Reason Roundup

List of Obama Officials Who Sought Unmasking of Michael Flynn Includes Joe Biden

Plus: Washington, D.C., extends its lockdown and U.S. COVID-19 cases might finally be declining.


Republican senators have obtained a list of top Obama administration officials who sought the "unmasking" of General Michael Flynn.

Unmasking is "a routine practice used to identify a U.S. person who is anonymously referred to in an intelligence document—in this case, the intercepted conversations of Sergey Kislyak, then the Russian ambassador, who was a target of U.S. surveillance," according to The Washington Post.

Flynn was chosen by President-elect Donald Trump to serve as national security advisor but was then fired and arrested during the course of the FBI's investigation into Russian election interference. Flynn had conversations with the Russian ambassador in which he asked the Russian government not to retaliate against sanctions placed on the country by the Obama administration; he then lied to Justice Department investigators about those conversations. The Justice Department under Attorney General William Barr has moved to drop the case, arguing that the lies Flynn told to FBI agents were immaterial to the investigation.

Richard Grenell, acting director of national intelligence and ambassador to Germany, declassified the list of Obama officials who had sought Flynn's unmasking earlier this week. It includes Biden, former FBI director James Comey, and other key intelligence officials, according to Fox News:

The roster features top-ranking figures including then Vice President Joe Biden—a detail already being raised by the Trump campaign in the bare-knuckle 2020 presidential race where Biden is now the Democrats' presumptive nominee.

The list also includes then-FBI Director James Comey, then-CIA Director John Brennan, then-Director of National Intelligence James Clapper, and Obama's then-chief of staff Denis McDonough.

Biden has countered that unmasking requests are perfectly normal, and do not on their own reflect any ill intent.

"These documents have absolutely nothing to do with any FBI investigation and they confirm that all normal procedures were followed—any suggestion otherwise is a flat out lie," said the Biden campaign in a statement.

Even so, conservatives have seized on this development as a means of tying Biden to the Flynn investigation, which they have portrayed as a partisan witch hunt that was intended to damage Trump's presidency before it had even begun.

Flynn eventually pled guilty to lying to FBI agents, but this says little about whether he behaved in a way most of us would consider criminal. It is quite common for the subjects of law enforcement investigations to make mistakes during questioning that give the government cause to charge them with procedural crimes—perjury, obstruction of justice, etc.—rather than the underlying crime for which the subjects were being questioned. In this narrow sense, Republicans are correct that that's essentially what happened with Flynn. Many Republicans also believe his prosecution was part of a broader Justice Department effort to undermine Trump. Paradoxically, the fact that law enforcement agents attempt to induce all kinds of defendants to lie undermines that theory, while the fact that they seldom do that to people of Flynn's stature supports it.
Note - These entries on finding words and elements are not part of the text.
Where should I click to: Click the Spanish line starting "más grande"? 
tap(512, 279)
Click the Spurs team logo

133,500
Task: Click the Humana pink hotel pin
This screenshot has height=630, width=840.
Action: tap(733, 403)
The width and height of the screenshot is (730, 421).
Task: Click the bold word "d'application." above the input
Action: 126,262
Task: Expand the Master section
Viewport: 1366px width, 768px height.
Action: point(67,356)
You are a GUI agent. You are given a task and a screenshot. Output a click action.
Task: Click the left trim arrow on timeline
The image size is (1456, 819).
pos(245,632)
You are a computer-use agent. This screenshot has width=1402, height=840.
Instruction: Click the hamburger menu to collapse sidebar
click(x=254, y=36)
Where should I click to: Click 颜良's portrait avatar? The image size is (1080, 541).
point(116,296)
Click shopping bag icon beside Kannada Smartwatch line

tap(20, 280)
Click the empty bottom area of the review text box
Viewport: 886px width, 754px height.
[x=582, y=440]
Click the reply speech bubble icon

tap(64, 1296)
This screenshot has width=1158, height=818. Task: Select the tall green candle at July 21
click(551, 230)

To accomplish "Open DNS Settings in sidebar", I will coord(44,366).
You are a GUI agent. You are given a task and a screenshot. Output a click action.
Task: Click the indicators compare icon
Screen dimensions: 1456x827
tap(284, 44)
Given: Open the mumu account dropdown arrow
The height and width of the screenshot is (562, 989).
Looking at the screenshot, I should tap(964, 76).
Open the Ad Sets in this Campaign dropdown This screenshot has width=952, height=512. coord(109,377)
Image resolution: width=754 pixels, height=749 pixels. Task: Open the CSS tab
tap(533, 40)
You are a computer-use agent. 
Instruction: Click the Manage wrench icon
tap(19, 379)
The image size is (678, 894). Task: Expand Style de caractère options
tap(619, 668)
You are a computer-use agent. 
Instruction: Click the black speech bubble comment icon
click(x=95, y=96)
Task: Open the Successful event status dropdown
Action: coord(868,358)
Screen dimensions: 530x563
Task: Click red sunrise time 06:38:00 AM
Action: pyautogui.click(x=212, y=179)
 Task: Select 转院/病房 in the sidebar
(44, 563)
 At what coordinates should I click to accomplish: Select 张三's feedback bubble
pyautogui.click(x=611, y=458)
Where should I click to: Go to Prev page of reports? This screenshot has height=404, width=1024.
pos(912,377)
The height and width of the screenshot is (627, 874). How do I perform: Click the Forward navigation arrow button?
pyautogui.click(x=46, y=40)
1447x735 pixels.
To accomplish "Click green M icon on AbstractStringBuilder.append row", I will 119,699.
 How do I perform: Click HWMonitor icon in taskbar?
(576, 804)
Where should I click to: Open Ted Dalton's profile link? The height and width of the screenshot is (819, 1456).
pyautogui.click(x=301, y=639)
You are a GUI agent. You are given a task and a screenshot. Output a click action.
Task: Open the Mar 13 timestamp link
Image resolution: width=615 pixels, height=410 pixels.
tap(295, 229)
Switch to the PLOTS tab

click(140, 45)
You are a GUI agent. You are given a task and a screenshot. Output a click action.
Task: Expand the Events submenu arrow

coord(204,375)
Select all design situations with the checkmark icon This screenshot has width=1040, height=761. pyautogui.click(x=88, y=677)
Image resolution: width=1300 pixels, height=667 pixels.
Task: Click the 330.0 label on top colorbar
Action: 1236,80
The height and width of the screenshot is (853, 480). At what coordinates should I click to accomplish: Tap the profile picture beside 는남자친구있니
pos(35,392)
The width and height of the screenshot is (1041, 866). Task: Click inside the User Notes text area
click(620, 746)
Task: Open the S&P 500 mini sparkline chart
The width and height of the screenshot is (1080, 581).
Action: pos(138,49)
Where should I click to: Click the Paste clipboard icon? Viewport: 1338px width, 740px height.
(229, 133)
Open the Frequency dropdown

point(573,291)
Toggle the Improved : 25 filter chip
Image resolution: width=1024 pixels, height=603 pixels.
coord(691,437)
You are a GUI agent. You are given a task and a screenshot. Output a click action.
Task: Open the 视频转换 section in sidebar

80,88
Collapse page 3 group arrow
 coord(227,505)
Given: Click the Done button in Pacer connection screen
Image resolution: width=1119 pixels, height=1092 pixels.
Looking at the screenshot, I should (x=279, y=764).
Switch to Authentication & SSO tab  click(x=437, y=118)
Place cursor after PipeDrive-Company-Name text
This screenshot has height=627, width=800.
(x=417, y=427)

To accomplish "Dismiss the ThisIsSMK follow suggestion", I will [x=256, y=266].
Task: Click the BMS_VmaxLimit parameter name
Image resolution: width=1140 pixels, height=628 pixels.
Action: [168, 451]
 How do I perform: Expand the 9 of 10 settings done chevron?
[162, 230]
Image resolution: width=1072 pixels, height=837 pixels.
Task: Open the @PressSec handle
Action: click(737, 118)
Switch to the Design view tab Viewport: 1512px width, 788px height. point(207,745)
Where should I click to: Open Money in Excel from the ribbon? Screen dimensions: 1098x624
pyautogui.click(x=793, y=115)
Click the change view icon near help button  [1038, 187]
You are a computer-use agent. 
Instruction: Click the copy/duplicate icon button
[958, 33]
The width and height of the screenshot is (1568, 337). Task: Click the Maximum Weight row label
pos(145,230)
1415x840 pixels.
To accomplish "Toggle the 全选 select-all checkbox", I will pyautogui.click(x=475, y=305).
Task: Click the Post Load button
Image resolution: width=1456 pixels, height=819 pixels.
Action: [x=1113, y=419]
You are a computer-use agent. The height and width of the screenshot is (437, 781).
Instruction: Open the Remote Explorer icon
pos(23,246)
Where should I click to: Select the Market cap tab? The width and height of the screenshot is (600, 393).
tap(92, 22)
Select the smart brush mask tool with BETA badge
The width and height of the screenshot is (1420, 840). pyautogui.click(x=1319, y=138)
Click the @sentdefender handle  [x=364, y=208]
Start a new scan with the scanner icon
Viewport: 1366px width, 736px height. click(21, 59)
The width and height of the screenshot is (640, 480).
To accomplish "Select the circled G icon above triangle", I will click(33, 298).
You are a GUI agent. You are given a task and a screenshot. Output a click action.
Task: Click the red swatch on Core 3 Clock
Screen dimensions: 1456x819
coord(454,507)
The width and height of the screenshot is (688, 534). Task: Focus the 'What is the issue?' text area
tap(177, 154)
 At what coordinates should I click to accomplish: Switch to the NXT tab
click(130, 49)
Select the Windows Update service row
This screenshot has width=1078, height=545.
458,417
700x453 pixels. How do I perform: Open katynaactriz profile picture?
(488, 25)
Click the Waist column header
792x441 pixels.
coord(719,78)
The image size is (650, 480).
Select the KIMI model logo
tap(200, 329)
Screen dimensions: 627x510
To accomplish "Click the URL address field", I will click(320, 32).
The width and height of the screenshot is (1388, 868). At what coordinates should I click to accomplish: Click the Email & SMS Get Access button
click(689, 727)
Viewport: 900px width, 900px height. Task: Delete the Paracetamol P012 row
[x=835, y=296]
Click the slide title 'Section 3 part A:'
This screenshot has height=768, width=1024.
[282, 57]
"Yes, federal law enforcement routinely interviews people hoping they will confess (and get prosecuted) or lie (and get prosecuted)," noted Reason contributing editor Ken White. "Yes, they plan that in advance of the interview. That's how it works. That's how it has worked for a very long time. If people really cared about it, thought it was an unacceptable tactic, you could get Congress to change the materiality element of 18 USC 1001, the false statement to the feds statute."

Unfortunately, Congress has no intention of making it more difficult for federal authorities to harass American citizens in the abstract. (See the Senate's vote on Wednesday to reject an amendment to the Patriot Act that would have prohibited warrantless searches of people's web browser history.)

Healthy outrage over the treatment of Flynn would mean a concerted effort to actually rein in the feds, not a one-off lament that the incredible punitive power of law enforcement was exercised against someone Trump likes.


  • U.S. unemployment figures for the last two months have now exceeded 36 million.
  • Washington, D.C., Mayor Muriel Bowser extended the city's stay-at-home orders for another three weeks, even though neighboring states—Virginia and Maryland—are beginning to reopen.
  • The conservative majority on the Wisconsin Supreme Court rejected attempts by Democratic Gov. Tony Evers to extend that state's lockdown.
  • Doctors see a link between coronavirus and an outbreak of an inflammatory disease among children. This condition, termed "Kawasaki-like," is serious but thought to be quite treatable if detected early enough.
  • U.S. COVID-19 cases appear to finally be declining.